Re: Opting in to cookies - proposal

Maciej Stachowiak wrote:
> 
> On Jun 19, 2008, at 1:48 PM, Jonas Sicking wrote:
> 
>> Maciej Stachowiak wrote:
>>>
>>> After reviewing your comments, I am much more inclined to favor 
>>> Microsoft's proposal on this: rename the relevant headers. I think 
>>> you argued that this "doesn't scale", but I think only two headers 
>>> have to be renamed, "Cookie" and "Authorization". Note that other 
>>> authentication-related headers, if any, do not need to be renamed, 
>>> because without the "Authorization" header being present, no other 
>>> authentication processing will take place. If the headers have 
>>> different names, it's very hard to reveal private data accidentally. 
>>> No site-wide blanket addition with headers will cause it, you have to 
>>> go out of your way to process an extra header and treat it the same 
>>> as "Cookie". It would allow allow servers to choose whether to offer 
>>> personalized or public data and change their mind at any time, 
>>> without having to change clients of the data. It would also work for 
>>> inclusion of cross-site data via mechanisms that don't have a 
>>> convenient way to add an out of band flag.
>>> The only downside I can think of to this approach is that it may 
>>> break load balancers that look at cookies, unless they are changed to 
>>> also consider the new header ("Cross-Site-Cookie"?).
>>
>> Using different header names would certainly address the concern I 
>> have regarding reducing the risk that private data is inadvertently 
>> leaked.
>>
>> However I think the downsides are pretty big. The load balancer issue 
>> you bring up is just one example. Another is that I think caching 
>> proxies today avoid caching data that is requested using 
>> Authentication headers. Probably the same is true for the cookie 
>> header in some configurations.
>>
>> I think going against the HTTP spec carries big unknown risks. I'm 
>> sure others with more HTTP experience than me can chime in here better.
> 
> I don't see how this would go against HTTP. It's perfectly valid HTTP to 
> not send "Cookie" or "Authorization" headers, and also valid to send 
> whatever custom headers you want if agreed upon with the server.

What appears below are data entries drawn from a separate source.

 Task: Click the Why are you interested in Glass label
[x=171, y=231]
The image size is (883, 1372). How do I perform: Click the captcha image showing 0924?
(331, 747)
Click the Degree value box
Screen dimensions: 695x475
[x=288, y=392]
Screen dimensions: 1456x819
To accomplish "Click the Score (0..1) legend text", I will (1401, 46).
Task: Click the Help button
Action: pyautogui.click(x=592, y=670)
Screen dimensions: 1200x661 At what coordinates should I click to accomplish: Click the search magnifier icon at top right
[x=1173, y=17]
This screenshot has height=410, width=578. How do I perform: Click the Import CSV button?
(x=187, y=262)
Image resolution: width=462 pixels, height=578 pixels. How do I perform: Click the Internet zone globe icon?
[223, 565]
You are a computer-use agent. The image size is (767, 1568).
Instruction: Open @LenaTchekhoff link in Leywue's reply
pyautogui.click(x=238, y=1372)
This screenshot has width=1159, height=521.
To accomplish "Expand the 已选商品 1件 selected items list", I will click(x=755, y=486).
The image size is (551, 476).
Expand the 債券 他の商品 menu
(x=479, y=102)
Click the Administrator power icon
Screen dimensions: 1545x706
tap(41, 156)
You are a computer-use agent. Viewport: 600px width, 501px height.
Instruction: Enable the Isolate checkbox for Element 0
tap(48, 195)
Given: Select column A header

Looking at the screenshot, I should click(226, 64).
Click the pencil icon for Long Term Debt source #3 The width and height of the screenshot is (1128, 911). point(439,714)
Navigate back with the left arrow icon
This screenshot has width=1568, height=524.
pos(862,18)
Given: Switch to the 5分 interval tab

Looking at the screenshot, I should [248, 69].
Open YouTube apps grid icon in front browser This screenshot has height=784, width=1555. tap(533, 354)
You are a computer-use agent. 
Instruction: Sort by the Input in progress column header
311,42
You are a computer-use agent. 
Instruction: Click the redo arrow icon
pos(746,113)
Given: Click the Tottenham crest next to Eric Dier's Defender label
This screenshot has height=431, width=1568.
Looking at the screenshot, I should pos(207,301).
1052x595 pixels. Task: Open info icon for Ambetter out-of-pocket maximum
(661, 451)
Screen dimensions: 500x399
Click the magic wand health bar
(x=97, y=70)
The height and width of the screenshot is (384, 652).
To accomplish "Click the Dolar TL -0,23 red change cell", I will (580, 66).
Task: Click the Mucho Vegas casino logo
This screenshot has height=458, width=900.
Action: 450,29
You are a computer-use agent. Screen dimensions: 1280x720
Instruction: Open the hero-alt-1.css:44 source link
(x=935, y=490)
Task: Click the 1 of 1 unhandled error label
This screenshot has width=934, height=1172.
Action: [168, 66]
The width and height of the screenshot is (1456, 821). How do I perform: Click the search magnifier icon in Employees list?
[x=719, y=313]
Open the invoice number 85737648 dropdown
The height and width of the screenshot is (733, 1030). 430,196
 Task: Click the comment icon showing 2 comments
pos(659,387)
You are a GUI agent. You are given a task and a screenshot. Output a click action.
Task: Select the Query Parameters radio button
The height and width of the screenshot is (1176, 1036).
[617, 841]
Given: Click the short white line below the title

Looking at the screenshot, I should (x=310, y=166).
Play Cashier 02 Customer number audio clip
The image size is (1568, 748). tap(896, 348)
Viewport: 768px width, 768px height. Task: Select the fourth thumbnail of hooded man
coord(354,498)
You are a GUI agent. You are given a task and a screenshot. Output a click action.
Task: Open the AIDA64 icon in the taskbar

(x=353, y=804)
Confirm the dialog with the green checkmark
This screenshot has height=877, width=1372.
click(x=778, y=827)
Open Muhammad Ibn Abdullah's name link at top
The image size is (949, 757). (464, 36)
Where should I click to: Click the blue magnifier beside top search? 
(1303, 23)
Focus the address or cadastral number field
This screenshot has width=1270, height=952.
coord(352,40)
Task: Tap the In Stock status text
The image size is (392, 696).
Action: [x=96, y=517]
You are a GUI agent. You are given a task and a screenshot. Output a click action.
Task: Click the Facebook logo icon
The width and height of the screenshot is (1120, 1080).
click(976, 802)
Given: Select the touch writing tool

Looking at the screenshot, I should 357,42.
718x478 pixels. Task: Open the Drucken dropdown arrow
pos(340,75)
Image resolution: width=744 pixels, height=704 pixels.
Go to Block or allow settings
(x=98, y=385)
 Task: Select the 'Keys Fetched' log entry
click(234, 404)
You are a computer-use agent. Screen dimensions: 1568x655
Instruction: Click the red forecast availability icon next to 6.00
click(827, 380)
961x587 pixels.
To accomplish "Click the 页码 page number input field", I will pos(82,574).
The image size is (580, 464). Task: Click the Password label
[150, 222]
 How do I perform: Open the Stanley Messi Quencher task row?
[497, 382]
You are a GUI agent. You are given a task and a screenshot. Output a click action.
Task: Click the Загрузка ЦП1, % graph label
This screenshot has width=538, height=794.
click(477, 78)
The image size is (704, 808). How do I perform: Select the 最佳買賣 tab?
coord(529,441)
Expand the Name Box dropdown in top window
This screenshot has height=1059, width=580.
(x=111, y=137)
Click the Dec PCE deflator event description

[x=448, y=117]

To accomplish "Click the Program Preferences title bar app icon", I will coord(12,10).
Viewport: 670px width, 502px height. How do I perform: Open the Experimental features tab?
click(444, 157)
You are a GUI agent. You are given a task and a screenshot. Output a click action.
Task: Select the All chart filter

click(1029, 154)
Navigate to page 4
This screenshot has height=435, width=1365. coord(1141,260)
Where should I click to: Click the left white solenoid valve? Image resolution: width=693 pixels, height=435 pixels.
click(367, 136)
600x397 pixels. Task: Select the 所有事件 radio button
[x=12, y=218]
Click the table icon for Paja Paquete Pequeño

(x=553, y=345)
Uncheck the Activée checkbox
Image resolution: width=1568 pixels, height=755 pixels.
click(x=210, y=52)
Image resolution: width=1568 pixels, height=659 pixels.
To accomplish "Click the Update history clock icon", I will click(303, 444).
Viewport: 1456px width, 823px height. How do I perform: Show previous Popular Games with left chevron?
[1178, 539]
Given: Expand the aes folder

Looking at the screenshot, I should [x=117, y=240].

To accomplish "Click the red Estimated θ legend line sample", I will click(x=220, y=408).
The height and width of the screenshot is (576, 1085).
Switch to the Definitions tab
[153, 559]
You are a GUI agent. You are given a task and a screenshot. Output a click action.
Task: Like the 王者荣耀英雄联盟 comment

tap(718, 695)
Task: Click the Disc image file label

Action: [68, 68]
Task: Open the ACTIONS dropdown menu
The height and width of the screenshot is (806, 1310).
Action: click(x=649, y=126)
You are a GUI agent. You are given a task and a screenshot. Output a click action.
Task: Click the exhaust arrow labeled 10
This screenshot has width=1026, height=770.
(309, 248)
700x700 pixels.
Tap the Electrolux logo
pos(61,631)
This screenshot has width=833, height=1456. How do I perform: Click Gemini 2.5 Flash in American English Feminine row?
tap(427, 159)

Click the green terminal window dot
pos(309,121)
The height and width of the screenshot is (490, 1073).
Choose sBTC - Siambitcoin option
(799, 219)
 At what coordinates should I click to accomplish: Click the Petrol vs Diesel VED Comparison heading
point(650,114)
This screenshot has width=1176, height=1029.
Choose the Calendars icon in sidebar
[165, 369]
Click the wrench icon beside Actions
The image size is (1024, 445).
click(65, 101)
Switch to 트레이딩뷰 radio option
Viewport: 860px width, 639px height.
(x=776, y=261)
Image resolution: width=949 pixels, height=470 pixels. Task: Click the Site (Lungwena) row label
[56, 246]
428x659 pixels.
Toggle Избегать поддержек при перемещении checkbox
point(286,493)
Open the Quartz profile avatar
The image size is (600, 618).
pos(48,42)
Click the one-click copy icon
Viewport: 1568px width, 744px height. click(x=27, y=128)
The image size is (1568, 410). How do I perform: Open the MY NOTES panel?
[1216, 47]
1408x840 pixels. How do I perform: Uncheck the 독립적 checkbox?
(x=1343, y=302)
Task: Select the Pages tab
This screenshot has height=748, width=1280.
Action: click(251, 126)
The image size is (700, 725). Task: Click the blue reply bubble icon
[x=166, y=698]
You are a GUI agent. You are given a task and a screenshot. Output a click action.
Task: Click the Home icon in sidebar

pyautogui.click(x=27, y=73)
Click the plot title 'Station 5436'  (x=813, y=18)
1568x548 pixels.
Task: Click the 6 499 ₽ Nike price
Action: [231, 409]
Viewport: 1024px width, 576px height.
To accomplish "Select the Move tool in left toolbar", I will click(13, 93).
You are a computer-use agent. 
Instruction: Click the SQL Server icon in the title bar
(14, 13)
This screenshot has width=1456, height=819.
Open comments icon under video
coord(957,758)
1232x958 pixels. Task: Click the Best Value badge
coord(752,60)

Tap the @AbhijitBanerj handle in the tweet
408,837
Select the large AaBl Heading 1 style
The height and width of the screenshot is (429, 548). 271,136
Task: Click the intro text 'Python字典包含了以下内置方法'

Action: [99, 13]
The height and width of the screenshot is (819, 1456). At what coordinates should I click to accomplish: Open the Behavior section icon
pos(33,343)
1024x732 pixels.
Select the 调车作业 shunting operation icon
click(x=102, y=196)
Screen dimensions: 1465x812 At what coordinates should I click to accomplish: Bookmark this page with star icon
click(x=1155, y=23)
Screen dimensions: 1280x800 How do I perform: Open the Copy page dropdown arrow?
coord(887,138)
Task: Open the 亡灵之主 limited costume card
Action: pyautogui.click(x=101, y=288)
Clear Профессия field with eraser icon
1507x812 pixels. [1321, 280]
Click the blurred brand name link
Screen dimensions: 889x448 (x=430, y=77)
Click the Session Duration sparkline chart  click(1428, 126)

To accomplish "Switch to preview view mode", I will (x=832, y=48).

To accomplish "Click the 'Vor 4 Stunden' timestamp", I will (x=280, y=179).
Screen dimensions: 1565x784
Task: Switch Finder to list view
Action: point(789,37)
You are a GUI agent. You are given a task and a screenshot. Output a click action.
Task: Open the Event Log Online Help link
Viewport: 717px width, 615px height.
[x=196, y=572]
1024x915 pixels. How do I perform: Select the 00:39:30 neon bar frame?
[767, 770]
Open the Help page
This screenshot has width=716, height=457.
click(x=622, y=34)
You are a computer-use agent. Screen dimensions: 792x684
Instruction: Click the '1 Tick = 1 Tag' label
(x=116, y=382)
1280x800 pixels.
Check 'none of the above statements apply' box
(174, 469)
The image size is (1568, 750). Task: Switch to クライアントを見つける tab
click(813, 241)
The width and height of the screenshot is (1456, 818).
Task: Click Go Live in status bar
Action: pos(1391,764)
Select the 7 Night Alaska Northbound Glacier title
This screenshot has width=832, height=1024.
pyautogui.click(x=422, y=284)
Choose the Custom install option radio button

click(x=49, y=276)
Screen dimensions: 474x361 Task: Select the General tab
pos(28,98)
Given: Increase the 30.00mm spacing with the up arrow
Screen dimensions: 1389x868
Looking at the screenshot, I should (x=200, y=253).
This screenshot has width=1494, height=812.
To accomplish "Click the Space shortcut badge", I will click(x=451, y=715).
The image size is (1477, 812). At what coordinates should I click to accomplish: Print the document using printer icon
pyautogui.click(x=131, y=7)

You are sending data that the HTTP spec specifies should be sent over an 
Authorization header over another header instead.

In any case, if you are breaking the letter and/or spirit of the spec is 
of little matter. What matters is the actual effects are of sending this 
information over new header names are.

>> The cost and risk of adding an extra boolean to XMLHttpRequest seems 
>> much lower.
> 
> The cost of tying server-side changes to client-side changes for a 
> cross-site communication technology seems like a very high cost to me. I 
> don't buy the argument that it's normal to change when you change what 
> data you are reading - the data being personalized (or not) is a 
> different kind of change from changing the type of data you read. To 
> compare to the user-level example, GMail and GCal are different URLs, 
> but nytimes.com is the same URL whether I'm logged in or not.

First of all I'm unconvinced that this will happen in reality. Can you 
explain a usecase when a site would want to go from changing from public 
data to private data, without changing anything else? And is this common 
enough that we need to cater to it?

When you are sending personalized data you pretty much have to have a 
pretty different API anyway. At the very least the mashup sites will 
have to deal with access being denied and display some UI to the user, 
or redirect the user to the content site to log in and/or authorize the 
mashup site to read the data.

I would think that in most cases you would keep the old URI serving the 
public data, and set up a new URI where you can fetch the private data.

It might be a small change implementation wise, but semantically and 
security wise it's a big difference between serving public and private data.